Tapi koran Kompas, 27 Januari menurunkan judul Newsweek
Menyatakan Penyesalannya dan Merdeka, tanggal yang sama:
Newsweek Nyatakan Penyesalan. Sedang The Indonesian Times
memberi kepala pada beritanya: Newsweek Regrets Article on
Indonesia.
Yang Bagaimana
Mana yang betul: permintaan maaf dan mengakui salah, atau
pernyataan menyesal karena timbul heboh? Kejelasan ini tampaknya
perlu, bukan hanya demi memenuhi persyaratan Sudomo di atas,
tapi juga untuk menilai bagaimana sikap majalah itu yang
sebenarnya mengenai berita yang pernah ditulisnya. Jawaban
Newsweek atas surat Dubes Roesmin Nurjadin memuat kata-kata:
"NEWSWEEK's editors did not expect the article to provoke such a
reaction and regret that it has done so". Dan: "In fact, the
article was in no way intended as a personal attack to President
Suharto or the members of his family, nor was it meant to be
offensive to the Indonesian Govemment or people". Menurut
Newsweek, pernyataan Dubes Roesmin, bahwa laporan utama Newsweek
itu berat sebelah dan bersifat menyerang, merupakan cerminan
perasaan kalangan luas di Indonesia.
Pernyataan semacam ini memang agak luar biasa: cukup panjang.
Tapi masih sedikit samar sebagai permintaan maaf.
Soalnya makin kabur setelah Menteri Luar Negeri Adam Malik
mengatakan bahwa soal Newsweek sudah selesai. Tidak jelas
selesai yang bagaimana.
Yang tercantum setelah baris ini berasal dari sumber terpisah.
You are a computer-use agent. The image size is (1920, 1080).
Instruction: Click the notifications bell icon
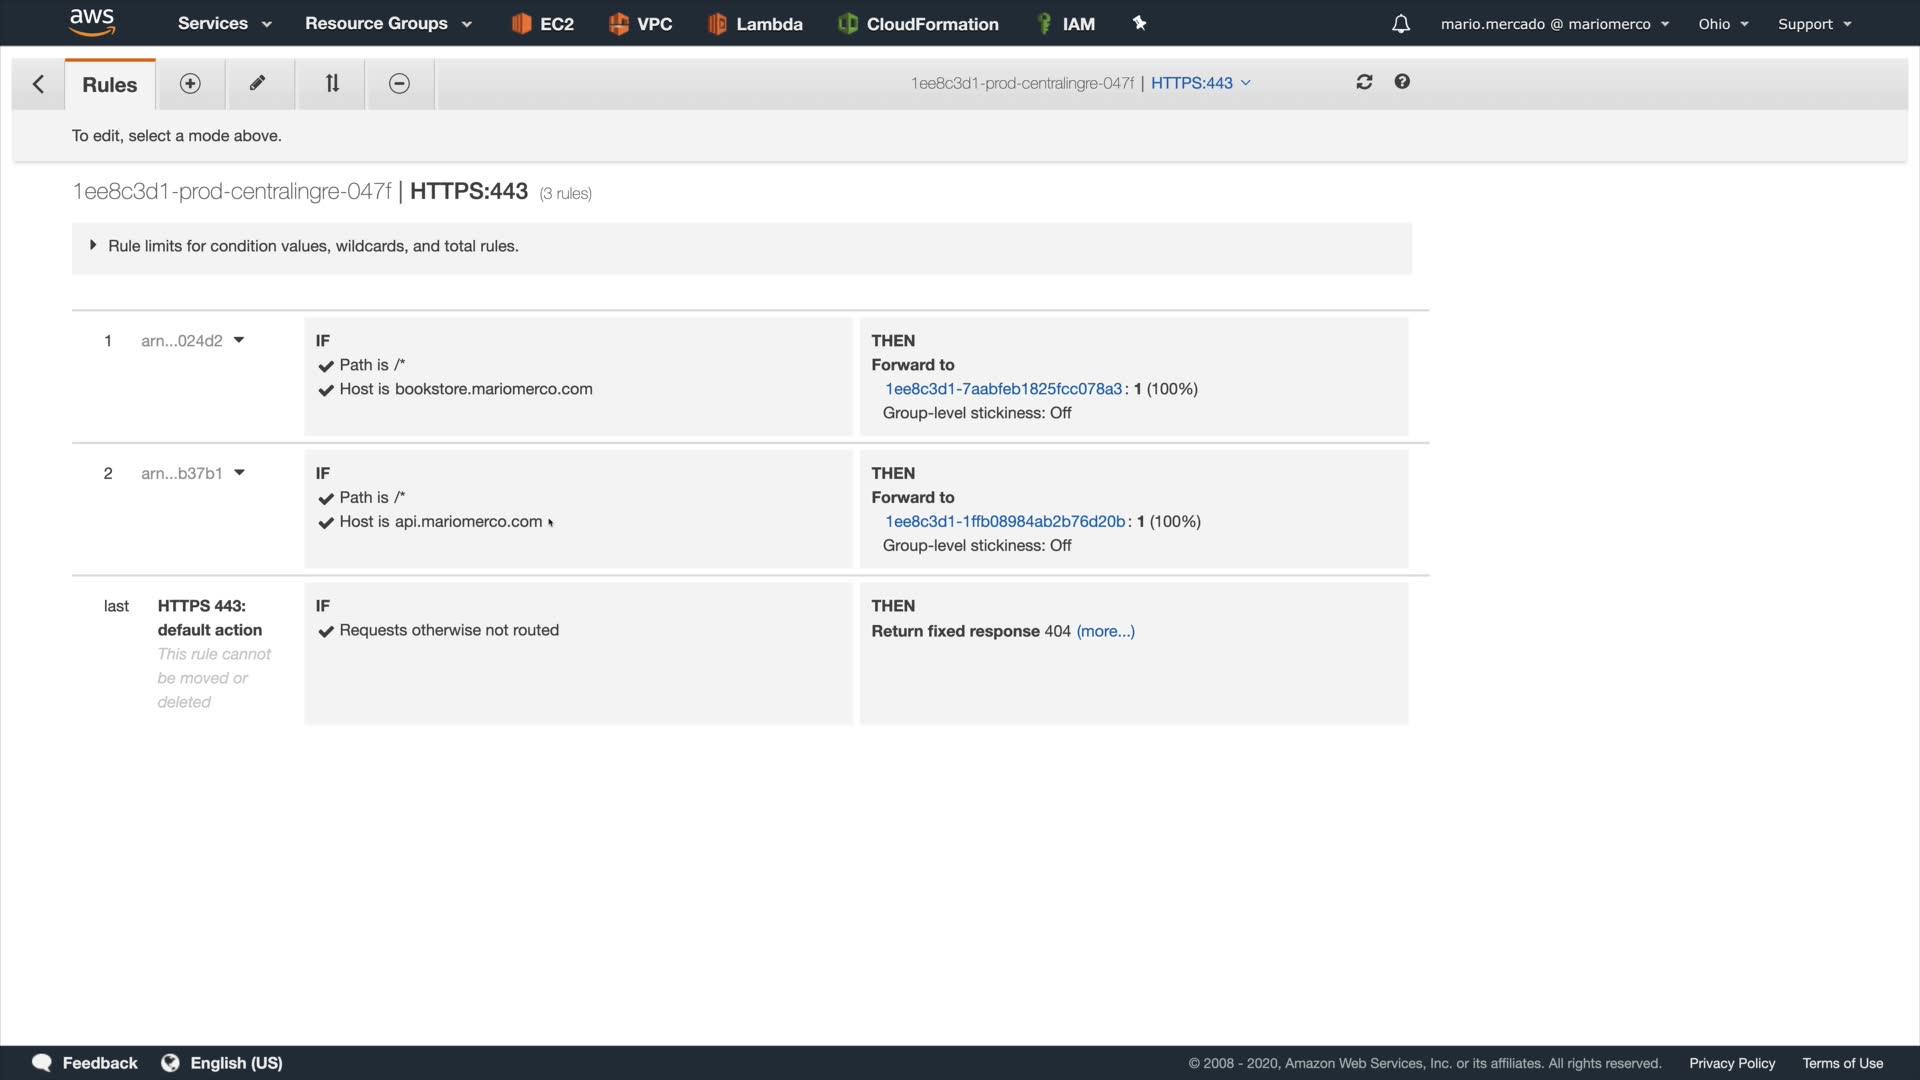click(x=1401, y=24)
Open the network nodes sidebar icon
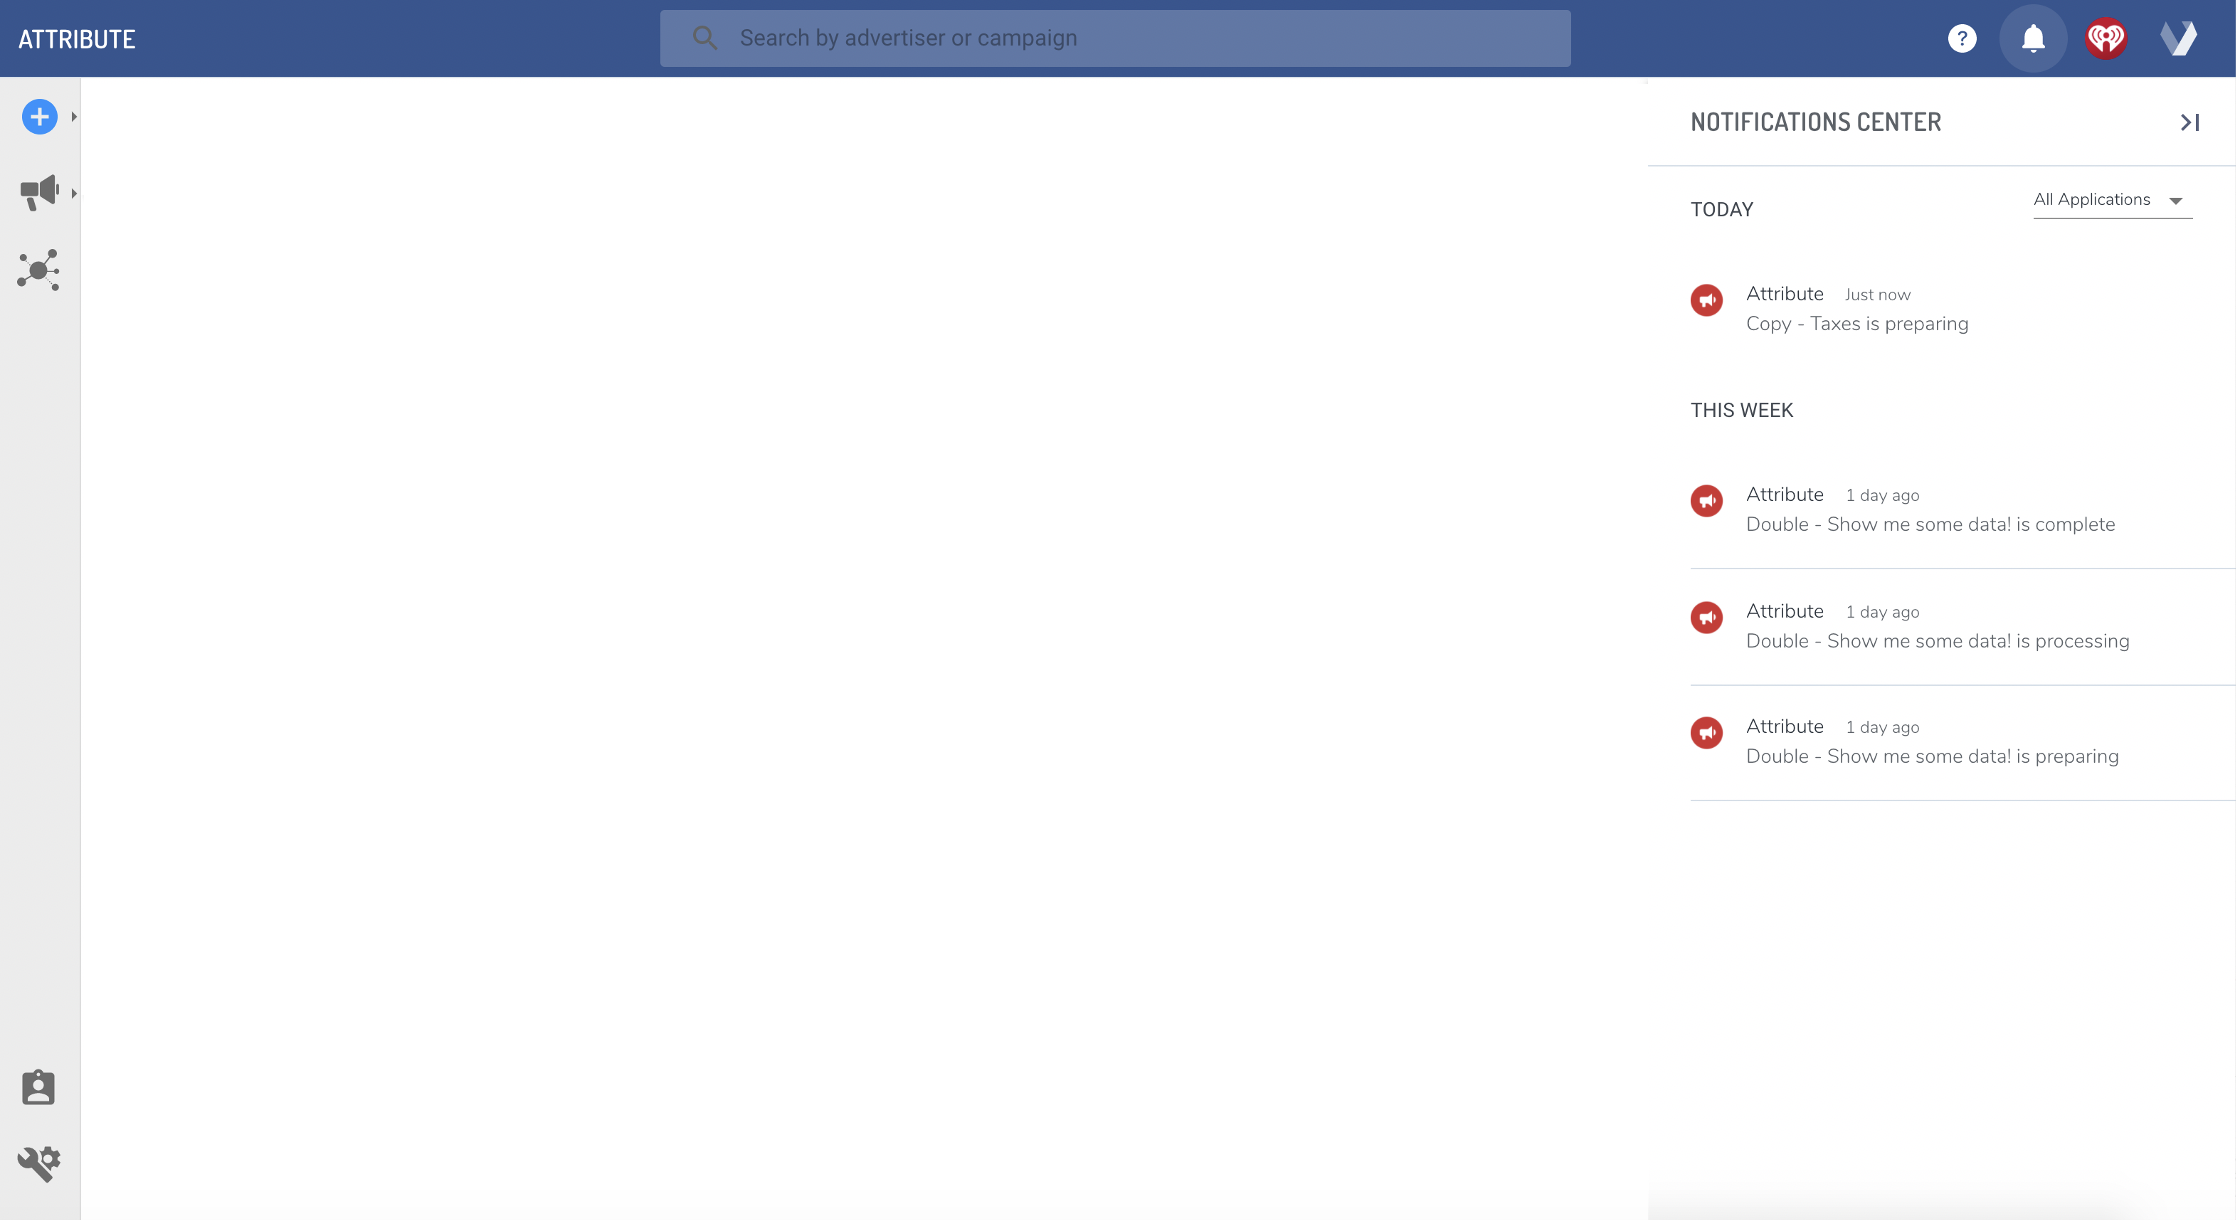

Cuma ia mengungkapkan bahwa dua wartawan
majalah tersebut akan datang ke Indonesia dalam rangka pemulihan
situasi tersebut. Mereka akan mewawancarai Presiden Soeharto.
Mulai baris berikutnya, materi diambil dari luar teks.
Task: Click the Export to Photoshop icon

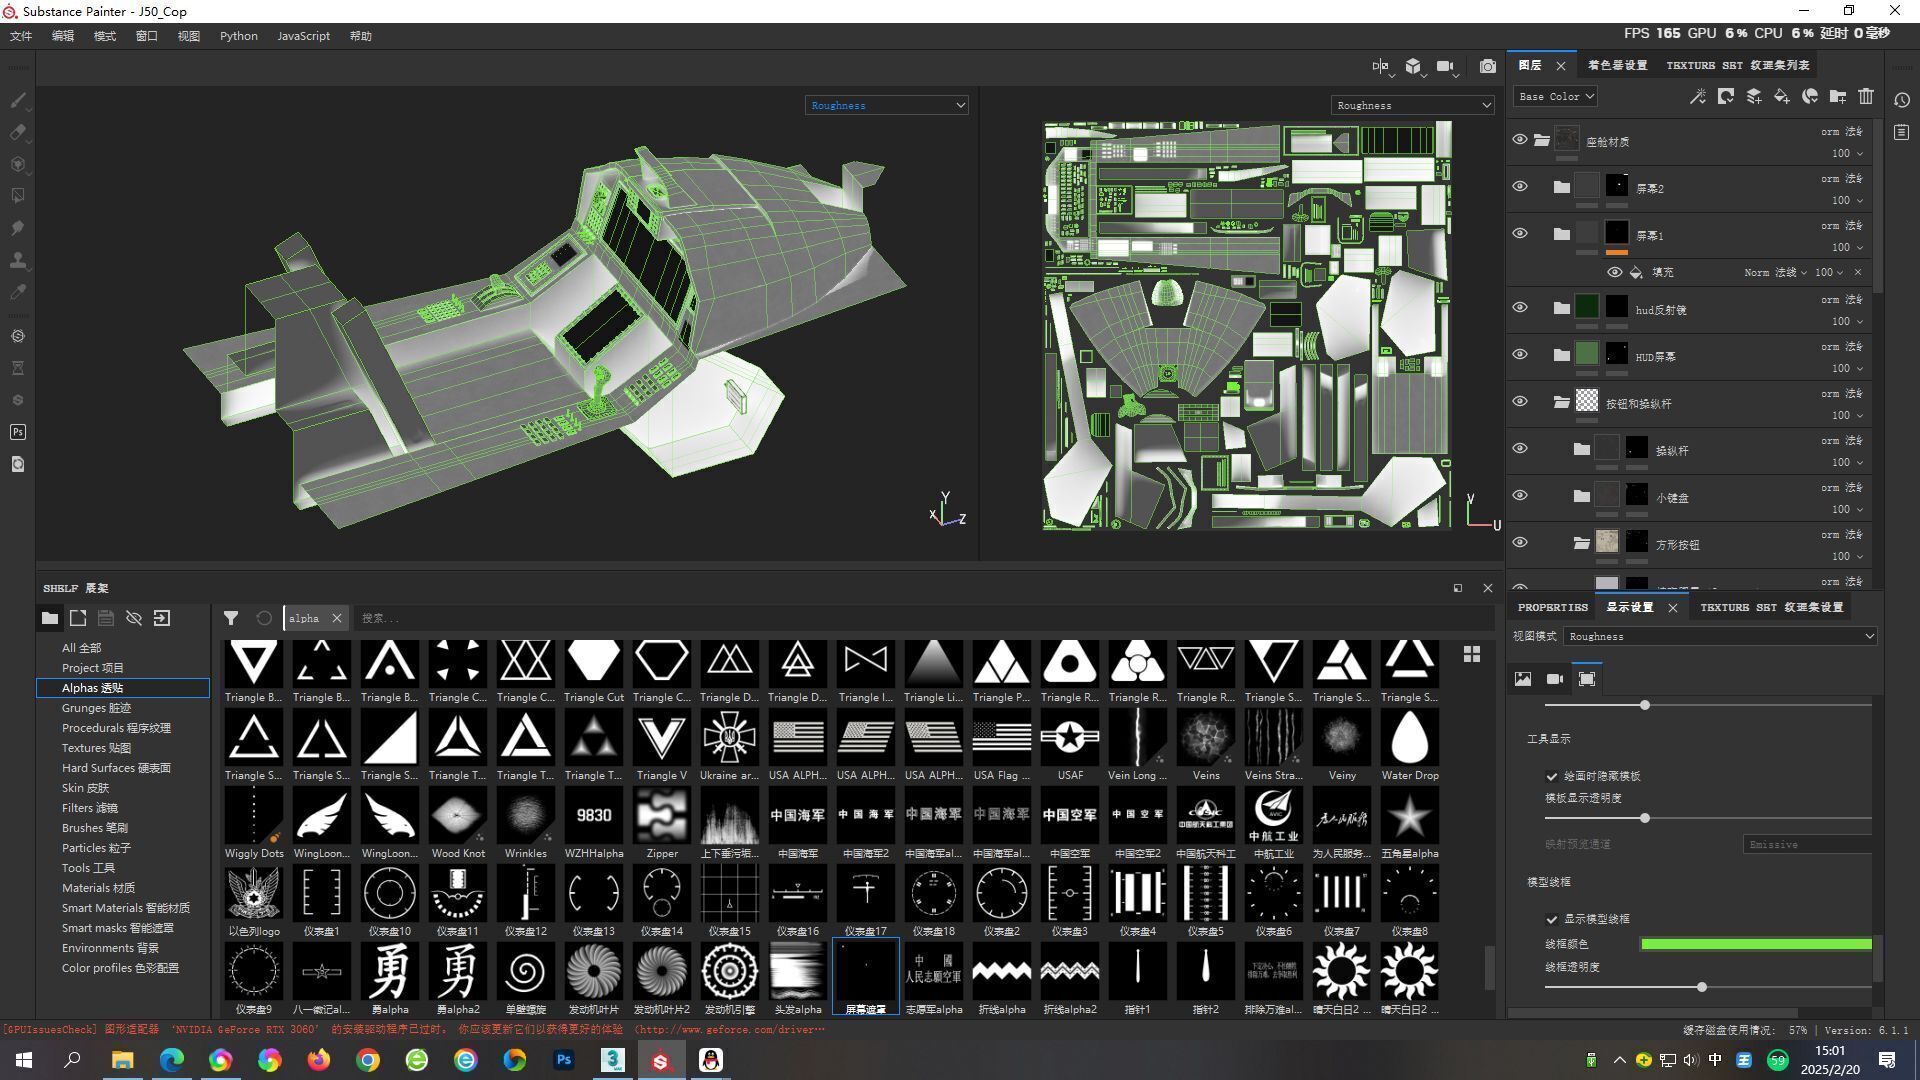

Lain dengan Sudomo, Kepala Staf Kopkamtib. Soal telah ada atau
tidaknya maaf dari majalah tersebut, "tergantung dari penilaian
masing-masing". Ia mengatakan soal selesai tidaknya kasus ini
tergantung dari hasil pembicaraan dua wartawan Newsweek yang
bakal datang tersebut dengan Adam Malik. Pokoknya "kita anggap
ini belum selesai, selama dua wartawan itu belum datang". Lalu
itu Richard Smith: sudah ditindak apa belum?